Susan’s mother sat with lips of smooth coral stone.
The grandmother had twisted her lizard profile fully round into the room, her gaze fixed with a blind still ferocity on a row of china ornaments in the black hearth.
Susan put down her empty glass.
She got up, and edged away from the arena’s centre.
Absorbed now, they let her do it.
“Can I go and look at the books?” Susan whispered, too low to be heard.
They heard her.
Not glancing at her, the grandmother rapped, “You have only been here five minutes. If you want the lavatory, say so.”
“Then may I go to the lavatory?”
“Yes. Wash your hands afterwards.”
Humiliated beyond blushing, Susan left the room by another exit.
Along the passage, where other curious plants luxuriated in narrow winding spaces, Susan heard the voices still. “I have never asked you for anything.” “I have never refused you anything.” “There were always terms. Impossible ones.” Susan heard this conversation, or dialogues of the same kind, on most Sundays.
She opened the lavatory door and went in.
The lavatory was quite big, for what it was. The suite, if so it could be called, a dingy white, both toilet and bowl and hand basin verdigris-stained, with long hairs of cracks. The hot tap did not run hot, nor even warm. In winter, Susan had sometimes marvelled to find its issue felt colder than that of the cold tap.
 
; Before drying her hands, Susan scooped a handful of water up on to the runner of the towel, to make it very wet, proving she had used it. But the water also sploshed on the floor by the don’t-say-toilet, making it look as if she had peed on the lino. So then she had to take some of the soft toilet paper and mop the floor, and then, to dispose of the paper, she had to flush the lavatory again. And if they heard all this, as they well might, or if the housekeeper heard it, her grandmother might later say to her that the lavatory was there for its ‘purpose’, and not to be played in. Or, worse, that Susan should have attended to her bowels before she left home.

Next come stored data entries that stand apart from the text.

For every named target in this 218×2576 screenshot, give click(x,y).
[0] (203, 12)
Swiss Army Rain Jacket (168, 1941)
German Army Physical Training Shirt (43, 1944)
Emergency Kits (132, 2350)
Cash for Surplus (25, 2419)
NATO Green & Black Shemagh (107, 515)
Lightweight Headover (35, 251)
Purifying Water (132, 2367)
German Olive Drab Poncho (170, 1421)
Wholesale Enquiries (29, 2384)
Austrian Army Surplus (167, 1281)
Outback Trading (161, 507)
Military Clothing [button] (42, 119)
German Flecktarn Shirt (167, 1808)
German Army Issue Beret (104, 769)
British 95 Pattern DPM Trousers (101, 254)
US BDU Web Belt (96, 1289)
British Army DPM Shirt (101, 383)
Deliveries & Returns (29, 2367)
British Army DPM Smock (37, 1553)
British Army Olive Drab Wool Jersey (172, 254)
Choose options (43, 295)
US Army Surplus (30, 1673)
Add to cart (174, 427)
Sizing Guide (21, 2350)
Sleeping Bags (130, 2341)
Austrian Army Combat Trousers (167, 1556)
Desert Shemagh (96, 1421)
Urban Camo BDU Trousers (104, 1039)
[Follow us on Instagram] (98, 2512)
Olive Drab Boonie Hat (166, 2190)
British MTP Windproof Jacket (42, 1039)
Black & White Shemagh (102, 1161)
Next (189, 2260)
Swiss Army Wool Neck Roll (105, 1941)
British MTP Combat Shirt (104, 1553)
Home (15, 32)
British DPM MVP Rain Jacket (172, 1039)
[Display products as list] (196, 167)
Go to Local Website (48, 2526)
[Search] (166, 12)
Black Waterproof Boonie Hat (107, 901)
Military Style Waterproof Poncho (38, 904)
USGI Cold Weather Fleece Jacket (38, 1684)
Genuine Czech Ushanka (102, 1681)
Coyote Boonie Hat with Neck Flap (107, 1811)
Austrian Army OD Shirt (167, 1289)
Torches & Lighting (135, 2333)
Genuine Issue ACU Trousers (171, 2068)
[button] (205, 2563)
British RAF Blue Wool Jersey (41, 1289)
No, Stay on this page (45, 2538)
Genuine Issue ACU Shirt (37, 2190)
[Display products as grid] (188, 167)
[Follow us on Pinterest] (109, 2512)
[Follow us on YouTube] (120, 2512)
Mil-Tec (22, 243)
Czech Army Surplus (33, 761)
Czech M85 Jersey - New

Leaving the lavatory, Susan crept up a brief staircase and went along another corridor, and sidled into what her mother called the book-room.
Susan did not really like these books. She was averse to them. They were fairly uniformly sheathed in uninviting dark skins, and some had gilt lettering, and many were anyway out of her reach. Long ago the old woman had said she might ‘look at the books’. Susan had assumed this was exactly what she might do – look. She didn’t touch them, except now and then to put her finger on their spines. The titles besides were unencouraging, even unintelligible, like gibberish, and some were in other languages her mother said were French or German, or Latin.
On the long table was a dish. It was of yellowish pale glass, the colour the sherry had been, and it was kept empty.
Susan looked into the dish.
She would have to go back in a moment or be accused of something, having a bowel movement, trespassing, something.
The sun went in beyond the window and sudden rain began to hiss over the thick wild trees which closed the view.
“Susan.”
Her mother’s voice.
Susan ran from the room, along the corridor, back downstairs, into the passage. Her mother was standing, smoking, in the doorway of the sunken room, and behind her the grandmother stood, not leaning on anything at all, not on a stick, not even the arm of a chair.
“Where have you been?”
“To look at the books.”
As if rationally, the grandmother said, “Why don’t you stay to lunch, Anne? There’s plenty for three.”